Tool Transition Fusion
also known as Tool Pair Fusion, Composite Tool Synthesis, Telemetry-Driven Tool Composition
Mine tool-call telemetry for high-probability X-then-Y transitions and fuse those pairs into a single composite tool, shrinking the planner's step count.
Context
An agent has been running long enough to accumulate substantial tool-call telemetry: which tool was called, then which tool followed, and how often. Each tool call is a model-decoding decision that can fail or cost tokens; the planner is also paying per-step latency.
Problem
Many tool sequences are nearly deterministic. After a search, the agent almost always fetches one of the top results; after a database lookup, it almost always formats and writes a row. These transitions are paid for over and over: each step is a model call, each decision an opportunity for the planner to mis-pick.
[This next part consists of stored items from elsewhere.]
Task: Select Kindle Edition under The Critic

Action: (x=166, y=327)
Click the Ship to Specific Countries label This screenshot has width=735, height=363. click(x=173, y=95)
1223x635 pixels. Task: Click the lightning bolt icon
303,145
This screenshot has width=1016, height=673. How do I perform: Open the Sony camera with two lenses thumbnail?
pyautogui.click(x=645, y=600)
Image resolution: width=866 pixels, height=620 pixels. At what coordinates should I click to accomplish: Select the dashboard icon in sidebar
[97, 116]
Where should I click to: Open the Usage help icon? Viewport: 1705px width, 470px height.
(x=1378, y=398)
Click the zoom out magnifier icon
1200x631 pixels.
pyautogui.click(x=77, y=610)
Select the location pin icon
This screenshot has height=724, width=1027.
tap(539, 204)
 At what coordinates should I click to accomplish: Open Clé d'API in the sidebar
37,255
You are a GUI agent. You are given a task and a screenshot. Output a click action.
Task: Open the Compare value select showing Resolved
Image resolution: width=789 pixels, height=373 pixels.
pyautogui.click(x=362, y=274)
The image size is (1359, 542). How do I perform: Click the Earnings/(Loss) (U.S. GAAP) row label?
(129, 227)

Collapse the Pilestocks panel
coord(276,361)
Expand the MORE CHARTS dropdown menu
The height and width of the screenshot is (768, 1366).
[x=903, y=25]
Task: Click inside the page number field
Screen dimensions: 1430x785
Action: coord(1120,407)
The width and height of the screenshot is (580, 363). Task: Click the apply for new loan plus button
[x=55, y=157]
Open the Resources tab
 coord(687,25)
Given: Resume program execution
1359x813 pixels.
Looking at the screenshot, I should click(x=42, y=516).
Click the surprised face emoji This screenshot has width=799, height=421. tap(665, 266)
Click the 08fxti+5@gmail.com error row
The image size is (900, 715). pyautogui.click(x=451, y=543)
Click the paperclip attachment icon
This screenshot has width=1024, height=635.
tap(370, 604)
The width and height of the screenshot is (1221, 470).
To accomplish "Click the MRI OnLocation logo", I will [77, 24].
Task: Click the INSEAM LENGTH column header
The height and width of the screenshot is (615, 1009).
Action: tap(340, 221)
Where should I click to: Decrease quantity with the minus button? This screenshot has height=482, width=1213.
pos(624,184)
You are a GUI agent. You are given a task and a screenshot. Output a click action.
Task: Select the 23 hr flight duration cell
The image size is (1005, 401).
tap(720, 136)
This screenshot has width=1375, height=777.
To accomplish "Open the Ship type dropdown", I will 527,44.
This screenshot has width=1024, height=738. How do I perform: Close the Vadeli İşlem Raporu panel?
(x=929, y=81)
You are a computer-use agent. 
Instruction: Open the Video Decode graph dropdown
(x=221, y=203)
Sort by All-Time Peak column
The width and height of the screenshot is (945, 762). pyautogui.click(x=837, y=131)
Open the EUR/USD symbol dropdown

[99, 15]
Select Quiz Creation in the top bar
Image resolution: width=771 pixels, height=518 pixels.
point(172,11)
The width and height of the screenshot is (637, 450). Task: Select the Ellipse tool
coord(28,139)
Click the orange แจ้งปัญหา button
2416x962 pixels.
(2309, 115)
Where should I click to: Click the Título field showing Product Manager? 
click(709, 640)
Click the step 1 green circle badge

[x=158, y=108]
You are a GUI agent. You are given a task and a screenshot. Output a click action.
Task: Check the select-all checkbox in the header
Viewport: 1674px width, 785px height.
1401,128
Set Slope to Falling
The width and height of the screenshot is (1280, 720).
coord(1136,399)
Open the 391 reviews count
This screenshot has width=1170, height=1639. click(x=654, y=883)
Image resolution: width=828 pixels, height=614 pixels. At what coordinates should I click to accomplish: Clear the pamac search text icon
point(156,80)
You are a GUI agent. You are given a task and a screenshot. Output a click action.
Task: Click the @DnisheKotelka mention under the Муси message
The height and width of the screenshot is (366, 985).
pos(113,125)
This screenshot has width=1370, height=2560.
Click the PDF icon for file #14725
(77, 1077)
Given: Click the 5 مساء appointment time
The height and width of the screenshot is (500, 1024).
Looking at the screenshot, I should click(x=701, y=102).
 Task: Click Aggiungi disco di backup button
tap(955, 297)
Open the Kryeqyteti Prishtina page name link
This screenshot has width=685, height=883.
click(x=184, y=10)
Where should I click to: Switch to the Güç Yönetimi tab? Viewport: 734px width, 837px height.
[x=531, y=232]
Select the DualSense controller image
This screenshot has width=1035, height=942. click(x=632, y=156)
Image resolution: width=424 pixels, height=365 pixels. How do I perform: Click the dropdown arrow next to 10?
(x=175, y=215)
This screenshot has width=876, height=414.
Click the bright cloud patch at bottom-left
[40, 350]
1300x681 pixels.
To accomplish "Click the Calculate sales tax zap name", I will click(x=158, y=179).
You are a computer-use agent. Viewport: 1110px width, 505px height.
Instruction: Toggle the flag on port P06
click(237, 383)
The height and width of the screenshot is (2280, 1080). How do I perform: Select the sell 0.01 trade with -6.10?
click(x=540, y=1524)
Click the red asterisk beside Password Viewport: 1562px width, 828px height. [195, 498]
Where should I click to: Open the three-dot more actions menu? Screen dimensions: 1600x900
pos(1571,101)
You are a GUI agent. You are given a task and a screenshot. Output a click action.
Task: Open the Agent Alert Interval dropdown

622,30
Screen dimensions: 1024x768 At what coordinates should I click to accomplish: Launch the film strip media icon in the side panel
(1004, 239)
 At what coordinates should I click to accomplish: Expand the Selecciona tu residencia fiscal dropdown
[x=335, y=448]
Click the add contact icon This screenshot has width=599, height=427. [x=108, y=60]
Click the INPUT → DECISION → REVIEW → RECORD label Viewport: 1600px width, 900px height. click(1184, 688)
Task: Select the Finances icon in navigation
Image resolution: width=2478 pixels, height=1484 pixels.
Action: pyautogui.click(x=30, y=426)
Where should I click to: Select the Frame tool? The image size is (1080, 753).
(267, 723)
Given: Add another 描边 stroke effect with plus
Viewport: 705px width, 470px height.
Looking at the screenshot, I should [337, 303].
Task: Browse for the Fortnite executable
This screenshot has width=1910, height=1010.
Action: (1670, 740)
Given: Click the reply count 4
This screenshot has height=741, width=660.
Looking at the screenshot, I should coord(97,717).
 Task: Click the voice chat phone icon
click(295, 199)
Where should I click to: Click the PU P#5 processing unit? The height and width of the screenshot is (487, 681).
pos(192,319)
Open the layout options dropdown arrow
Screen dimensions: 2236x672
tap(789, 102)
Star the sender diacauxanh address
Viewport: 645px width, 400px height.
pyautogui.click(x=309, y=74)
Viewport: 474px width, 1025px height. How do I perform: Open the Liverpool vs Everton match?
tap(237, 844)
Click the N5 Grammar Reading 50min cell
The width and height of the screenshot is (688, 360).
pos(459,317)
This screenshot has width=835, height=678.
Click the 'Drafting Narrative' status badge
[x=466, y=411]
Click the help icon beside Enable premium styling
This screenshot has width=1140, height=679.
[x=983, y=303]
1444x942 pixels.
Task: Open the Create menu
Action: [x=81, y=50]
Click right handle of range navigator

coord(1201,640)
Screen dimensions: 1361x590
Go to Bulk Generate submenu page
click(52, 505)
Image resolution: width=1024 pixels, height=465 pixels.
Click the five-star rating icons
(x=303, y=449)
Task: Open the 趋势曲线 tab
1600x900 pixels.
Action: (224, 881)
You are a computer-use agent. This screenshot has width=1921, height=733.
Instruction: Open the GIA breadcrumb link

The agent's intermediate decoding errors and per-step latency dominate the trajectory cost even though the team could see, from the telemetry alone, that the transition was effectively fixed.
Forces
- Frequent X-then-Y pairs are visible from logs but require periodic mining to detect.
- Fusing into a composite tool removes the per-step decoding decision and one step of latency.
- Over-fusion hides flexibility — sometimes the agent does need to deviate from the common path.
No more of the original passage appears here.